28 thoughts on “Monday Open Thread

  1. Democratic National Committee has limited some superdelegate powers. Supers can't vote on first ballot anymore.

    Lobbyists can still be superdelegates, and corporations can still contribute unlimited dark money (Wasserman Schultz rolled back the Obama era reforms, and today's DNC has stayed on Wasserman Schultz' path).

    In addition, in a separate vote to amend the DNC’s charter, DNC members approved the creation of a new Ombudsman Committee, stronger safeguards against DNC members’ conflicts of interest, and greater oversight of the party body’s finances.

    Who thinks that this will be enough, or at least progress, in diluting the influence of corporate interests on DNC policy?

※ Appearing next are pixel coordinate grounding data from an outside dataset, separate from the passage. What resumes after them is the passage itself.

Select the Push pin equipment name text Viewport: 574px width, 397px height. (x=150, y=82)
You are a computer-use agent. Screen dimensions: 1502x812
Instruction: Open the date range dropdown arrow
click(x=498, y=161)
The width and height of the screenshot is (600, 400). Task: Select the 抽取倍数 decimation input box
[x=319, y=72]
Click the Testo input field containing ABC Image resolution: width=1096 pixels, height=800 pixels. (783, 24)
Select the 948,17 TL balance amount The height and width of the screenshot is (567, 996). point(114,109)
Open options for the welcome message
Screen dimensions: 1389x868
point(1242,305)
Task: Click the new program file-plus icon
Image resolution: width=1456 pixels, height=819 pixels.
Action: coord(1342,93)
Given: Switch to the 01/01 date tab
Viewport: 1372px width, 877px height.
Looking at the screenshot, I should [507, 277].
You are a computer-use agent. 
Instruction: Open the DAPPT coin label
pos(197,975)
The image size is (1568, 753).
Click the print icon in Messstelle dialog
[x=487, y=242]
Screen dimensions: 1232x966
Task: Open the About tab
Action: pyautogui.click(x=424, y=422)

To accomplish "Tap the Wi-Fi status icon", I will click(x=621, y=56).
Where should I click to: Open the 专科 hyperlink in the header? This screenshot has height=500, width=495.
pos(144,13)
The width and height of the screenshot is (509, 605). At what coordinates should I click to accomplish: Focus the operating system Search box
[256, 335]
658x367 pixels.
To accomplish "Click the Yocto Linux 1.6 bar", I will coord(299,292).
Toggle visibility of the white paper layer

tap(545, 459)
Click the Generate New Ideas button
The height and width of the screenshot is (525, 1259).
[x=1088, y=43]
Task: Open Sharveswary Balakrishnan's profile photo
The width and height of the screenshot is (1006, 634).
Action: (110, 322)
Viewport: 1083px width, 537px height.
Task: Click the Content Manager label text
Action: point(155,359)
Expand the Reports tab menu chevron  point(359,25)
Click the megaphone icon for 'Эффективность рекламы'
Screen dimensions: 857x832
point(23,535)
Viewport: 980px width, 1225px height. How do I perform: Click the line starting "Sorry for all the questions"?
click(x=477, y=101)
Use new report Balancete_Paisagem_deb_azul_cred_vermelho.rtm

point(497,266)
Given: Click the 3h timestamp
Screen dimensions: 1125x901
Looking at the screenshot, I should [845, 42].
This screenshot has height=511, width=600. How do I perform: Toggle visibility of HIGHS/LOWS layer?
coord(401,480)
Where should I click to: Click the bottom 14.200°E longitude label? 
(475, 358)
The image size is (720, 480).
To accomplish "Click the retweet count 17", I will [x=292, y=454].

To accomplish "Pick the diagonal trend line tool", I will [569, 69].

    So your thoughts, please: Is this just window dressing to try to keep the Sanders folks in the Big Tent, or is it meaningful reform?

    I'll go ahead and save time and respond for the knee-jerk folks who despise us left wing Democrats: Jilliots! Free Stuff! Berniebots! You made Hillary lose! etc

    So that's out of the way, then. Any reasoned responses?

    1. As odd as this may sound, MJ, I agree with you about banning the lobbyists from being superdelegates and I do not have a problem with limiting the power of the superdelegates to vote. (I would go one step further and reduce the number of superdelegates as well. Maybe just Dems who are incumbent governors and senators. What does that total? About 65. Or at most, governors, senators and house members. I fail to see why the lone Democrat on the Brush town council gets to be a superdelegate.)

      I have mixed feeling about the ban on corporation contributions. If banned, it will still be spent by outside groups. The only difference is that the party doesn't have control over the message being put out. (Although perhaps that is good. My Machiavellian mind says it gives the candidate and the party plausible deniability when the outside groups cross the line in trashing the opposition with really over the top stuff.)

      And since you mentioned, Jill Stein did cost Hillary the election. By I digress…..

      1. Nice to know there's some things we agree on, R&R.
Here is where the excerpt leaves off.